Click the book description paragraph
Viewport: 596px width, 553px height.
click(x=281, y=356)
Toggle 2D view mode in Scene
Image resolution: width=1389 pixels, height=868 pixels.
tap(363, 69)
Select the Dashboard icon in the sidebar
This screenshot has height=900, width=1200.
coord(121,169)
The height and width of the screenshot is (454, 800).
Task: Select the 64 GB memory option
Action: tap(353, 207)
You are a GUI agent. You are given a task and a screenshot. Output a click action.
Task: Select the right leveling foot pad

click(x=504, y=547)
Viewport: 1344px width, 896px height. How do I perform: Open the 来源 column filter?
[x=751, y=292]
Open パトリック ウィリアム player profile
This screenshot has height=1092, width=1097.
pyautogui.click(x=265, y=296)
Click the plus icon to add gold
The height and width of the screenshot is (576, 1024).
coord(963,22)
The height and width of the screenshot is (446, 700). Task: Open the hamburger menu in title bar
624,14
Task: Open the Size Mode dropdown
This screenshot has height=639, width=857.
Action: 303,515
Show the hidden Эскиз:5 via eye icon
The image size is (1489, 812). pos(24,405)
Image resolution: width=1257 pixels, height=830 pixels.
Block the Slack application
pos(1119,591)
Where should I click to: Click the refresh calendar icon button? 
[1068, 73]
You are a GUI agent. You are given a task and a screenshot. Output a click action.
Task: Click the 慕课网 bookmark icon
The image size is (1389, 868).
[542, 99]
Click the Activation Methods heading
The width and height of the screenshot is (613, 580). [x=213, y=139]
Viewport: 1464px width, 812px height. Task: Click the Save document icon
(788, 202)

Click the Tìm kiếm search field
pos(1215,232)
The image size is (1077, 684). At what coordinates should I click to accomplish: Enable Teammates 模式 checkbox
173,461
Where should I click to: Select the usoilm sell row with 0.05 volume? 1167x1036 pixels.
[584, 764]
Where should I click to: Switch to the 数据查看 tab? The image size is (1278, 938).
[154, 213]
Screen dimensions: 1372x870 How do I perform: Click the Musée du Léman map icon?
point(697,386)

=-=-=-=-=

Reproduce the listing verbatim, starting at the line that contains "Viewport: 1344px width, 896px" and ending at the final line of the listing.

Viewport: 1344px width, 896px height. How do I perform: Open the 来源 column filter?
[x=751, y=292]
Open パトリック ウィリアム player profile
This screenshot has height=1092, width=1097.
pyautogui.click(x=265, y=296)
Click the plus icon to add gold
The height and width of the screenshot is (576, 1024).
coord(963,22)
The height and width of the screenshot is (446, 700). Task: Open the hamburger menu in title bar
624,14
Task: Open the Size Mode dropdown
This screenshot has height=639, width=857.
Action: 303,515
Show the hidden Эскиз:5 via eye icon
The image size is (1489, 812). pos(24,405)
Image resolution: width=1257 pixels, height=830 pixels.
Block the Slack application
pos(1119,591)
Where should I click to: Click the refresh calendar icon button? 
[1068, 73]
You are a GUI agent. You are given a task and a screenshot. Output a click action.
Task: Click the 慕课网 bookmark icon
The image size is (1389, 868).
[542, 99]
Click the Activation Methods heading
The width and height of the screenshot is (613, 580). [x=213, y=139]
Viewport: 1464px width, 812px height. Task: Click the Save document icon
(788, 202)

Click the Tìm kiếm search field
pos(1215,232)
The image size is (1077, 684). At what coordinates should I click to accomplish: Enable Teammates 模式 checkbox
173,461
Where should I click to: Select the usoilm sell row with 0.05 volume? 1167x1036 pixels.
[584, 764]
Where should I click to: Switch to the 数据查看 tab? The image size is (1278, 938).
[154, 213]
Screen dimensions: 1372x870 How do I perform: Click the Musée du Léman map icon?
point(697,386)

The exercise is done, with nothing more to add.